Isolées (le pluriel de cet adjectif sera toujours amusant), on leur cherche une valeur allusive. L’idée d’un urbanisme vertical n’affleure jamais. Et c’est in fine l’interrogation du sens qui revient. Ces tours, ces événements constructifs au détour d’un plat de nouilles consacreront à terme une surabondance événementielle…et toute portée symbolique disparaîtra. Et de nous plaindre encore de l’insignifiance de l’architecture. Une solution ? Plus de formes ! Soyez donc plus rondes ! Plus hanchues ! Exhibez vos bourrelets ! (Mesdames, je ne le dirai pas deux fois !) Vous ferez sens ! Et la logique de l’objet revient…encore et toujours… Un cubocube cubique à base carrée servira de Signal à la Défense.

Mais après tout…peut-on aussi présager du sens et de la symbolique d’un édifice ? Notre désenchantement fait peut-être lui-même sens mais ne dois pas dicter cette attitude mythomane et cette quête de signification dans le moindre marc de café. Laissons les générations futures interpréter nos actes et nos vénus de Willendorf.

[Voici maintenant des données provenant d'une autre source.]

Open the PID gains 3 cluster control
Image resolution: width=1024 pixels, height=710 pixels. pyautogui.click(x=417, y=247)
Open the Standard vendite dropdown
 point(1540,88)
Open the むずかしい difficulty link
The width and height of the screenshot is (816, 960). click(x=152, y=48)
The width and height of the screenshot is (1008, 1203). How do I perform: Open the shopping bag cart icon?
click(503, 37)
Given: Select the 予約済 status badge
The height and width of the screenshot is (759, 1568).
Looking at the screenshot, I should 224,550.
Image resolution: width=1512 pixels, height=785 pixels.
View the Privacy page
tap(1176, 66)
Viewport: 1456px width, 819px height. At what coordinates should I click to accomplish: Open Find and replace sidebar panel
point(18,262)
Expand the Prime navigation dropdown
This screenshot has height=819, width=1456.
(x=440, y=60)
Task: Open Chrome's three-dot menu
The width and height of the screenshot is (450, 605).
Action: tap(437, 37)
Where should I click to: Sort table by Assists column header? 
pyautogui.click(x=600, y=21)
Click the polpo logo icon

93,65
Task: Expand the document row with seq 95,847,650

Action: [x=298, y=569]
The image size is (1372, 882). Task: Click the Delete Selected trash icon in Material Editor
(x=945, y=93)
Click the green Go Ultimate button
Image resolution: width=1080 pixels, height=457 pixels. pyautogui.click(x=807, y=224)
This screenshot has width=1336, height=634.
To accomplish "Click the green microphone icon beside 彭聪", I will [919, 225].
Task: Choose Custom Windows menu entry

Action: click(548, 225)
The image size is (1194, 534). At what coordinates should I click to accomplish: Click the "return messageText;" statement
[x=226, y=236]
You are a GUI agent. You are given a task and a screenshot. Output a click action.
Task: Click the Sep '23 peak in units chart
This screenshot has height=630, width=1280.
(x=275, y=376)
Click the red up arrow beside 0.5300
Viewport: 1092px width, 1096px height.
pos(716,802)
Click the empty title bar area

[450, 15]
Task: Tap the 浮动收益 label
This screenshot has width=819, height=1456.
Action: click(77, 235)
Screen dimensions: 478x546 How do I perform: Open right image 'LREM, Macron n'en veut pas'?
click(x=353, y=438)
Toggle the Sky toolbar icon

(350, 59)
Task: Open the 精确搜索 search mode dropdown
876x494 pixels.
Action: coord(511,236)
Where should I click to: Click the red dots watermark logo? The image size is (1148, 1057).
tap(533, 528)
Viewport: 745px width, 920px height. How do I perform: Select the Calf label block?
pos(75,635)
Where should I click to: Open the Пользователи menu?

Occupons-nous effectivement de nos vies et de nos villes et intéressons-nous à la "tour dans la ville". Rejetons la logique de l’objet qui nie celle de l’ensemble. La verticalité n’est pas une question d’objet ou de symbolique, ni même de "contexte" ou de spécificité. Et même plus qu’une question d’urbanisme, elle est une question d’urbanité.

Jean-Philippe Hugron est doctorant à l'Institut d'Urbanisme et travaille sur "la tour dans la vie".